# Reading text
────────────────────────────────────────

After the Navy, Chapman was offered a teaching fellowship in the prosthodontics department at Tufts. “I found out I really liked the teaching part of it as much as the prosthodontics,” he says. He earned his postgraduate certificate in 1974 and stayed on as a faculty member.

Curiosity, Data Collection and DNA

When he returned to Tufts, Chapman brought along the curiosity he had learned from his mentor, Middleton. “If something really interests me, I start investigating it and putting together what might seem to be very disparate pieces of information,” he says. “That has probably been one of the things that has made me successful in some ways and thought of as being a little wacky in others.”

For example, a friend who practiced transcendental meditation led him to a book on how meditation can benefit the body, including lowering blood pressure. Chapman wondered if TM could help with wound healing. Although he couldn’t test meditation per se, he and his colleagues at Tufts did find some interesting connections between its opposite—psychological stress—and the immune system. Looking at saliva samples from dental student volunteers, they found that students had fewer salivary immunoglobulins (markers of immune health) during exam periods and more after less-stressful times, such as summer break. The results were published in the Lancet in 1983. With his interest in the immune system piqued, he went on to study how well bone heals around different implant surface materials.

But perhaps Chapman’s biggest embrace of the disparate was seeing a connection between dental health records and DNA. It came out of conversations with his brother-in-law, a Compaq executive who sold supercomputers to biologist Craig Venter for use in mapping the human genome. As soon as electronic health records systems became available to dental schools in the early 1990s, Chapman saw the potential for mining that data. Just as the map of the human genome has provided scientists with new avenues for advances in medicine, the properly coded dental records of large numbers of patients could help researchers identify patterns, such as links between certain medications and gum disease.

Chapman, the school’s director of informatics, founded and chairs a consortium of 20 dental schools that have adopted a standardized form for collecting patient information; eventually, they will share their data.

“There are a million patient visits a year out of these 20 schools,” he says. What is the first burning research question researchers will seek to answer? All in due time.

“This is a tool,” he says. “Sometimes tools have to be made before you come up with the questions.”

────────────────────────────────────────

# Entries supplied
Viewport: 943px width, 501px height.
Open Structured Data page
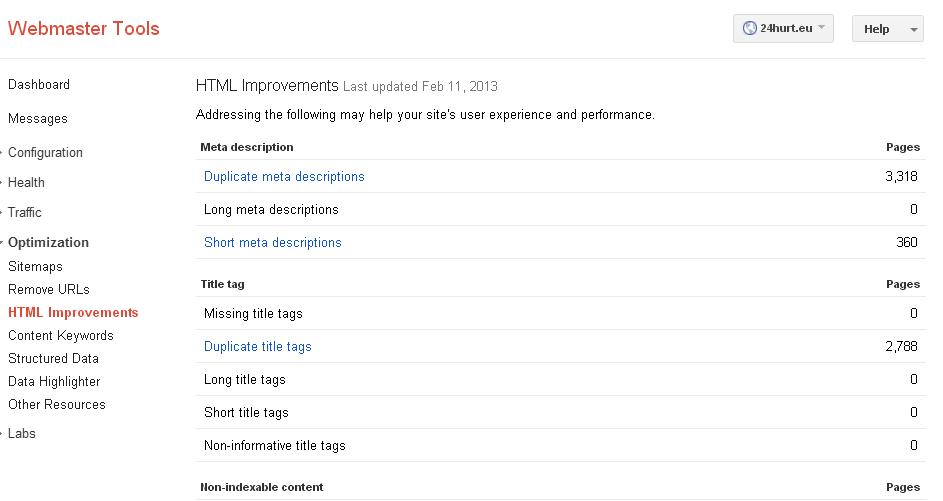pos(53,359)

────────────────────────────────────────

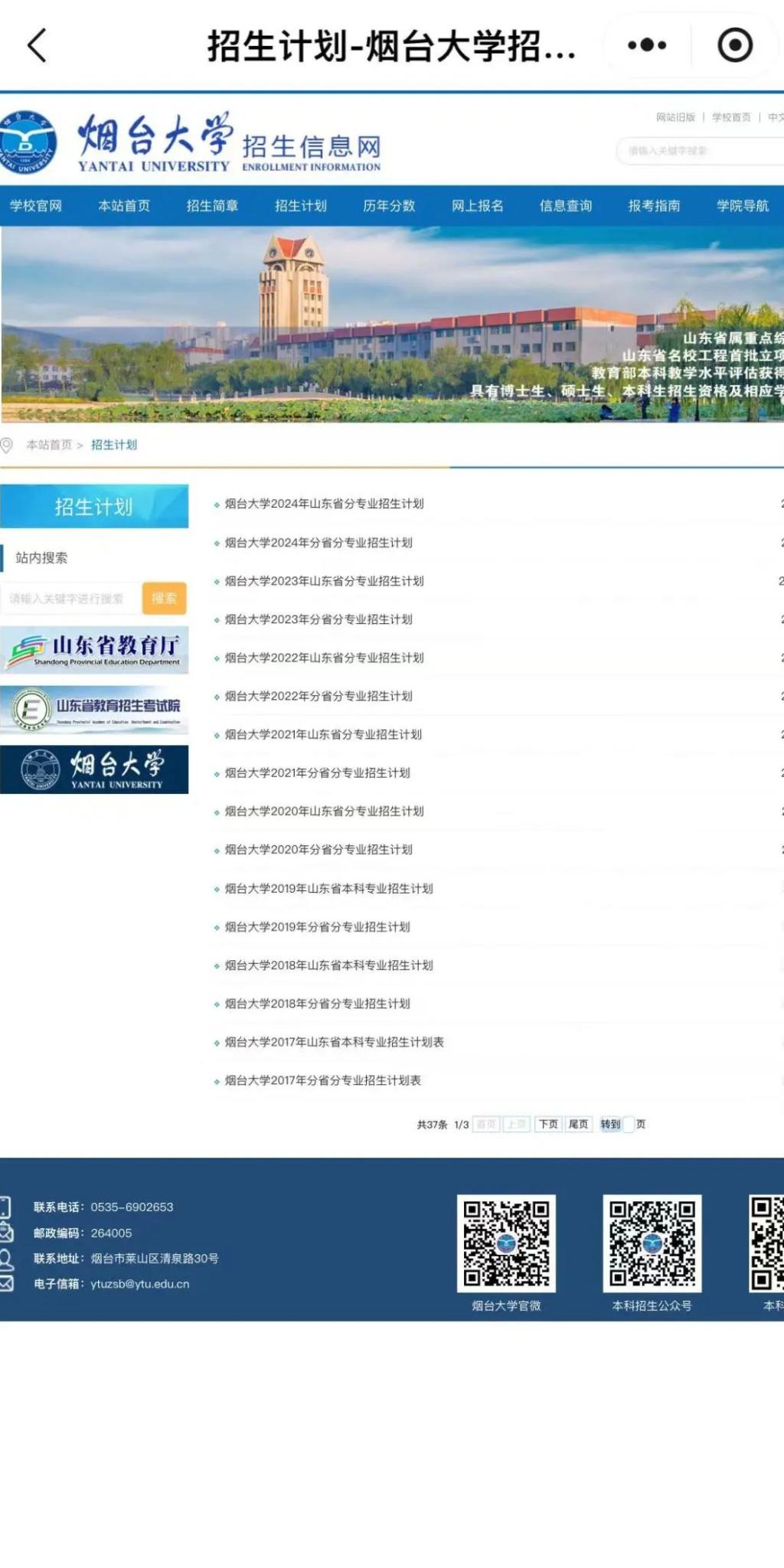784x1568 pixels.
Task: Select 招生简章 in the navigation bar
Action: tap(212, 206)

────────────────────────────────────────

# Parts of the exercise
(A) Can you rewrite the passage about Chapman between "But perhaps Chapman’s" and "and gum disease.", inclusive, changing "brother-in-law" to "cousin"?
(B) According to the passage about Chapman, how many dental schools belong to the consortium he founded and chairs?
The listing plays no part in any of this.

# Solved tasks
(A)
But perhaps Chapman’s biggest embrace of the disparate was seeing a connection between dental health records and DNA. It came out of conversations with his cousin, a Compaq executive who sold supercomputers to biologist Craig Venter for use in mapping the human genome. As soon as electronic health records systems became available to dental schools in the early 1990s, Chapman saw the potential for mining that data. Just as the map of the human genome has provided scientists with new avenues for advances in medicine, the properly coded dental records of large numbers of patients could help researchers identify patterns, such as links between certain medications and gum disease.

(B) 20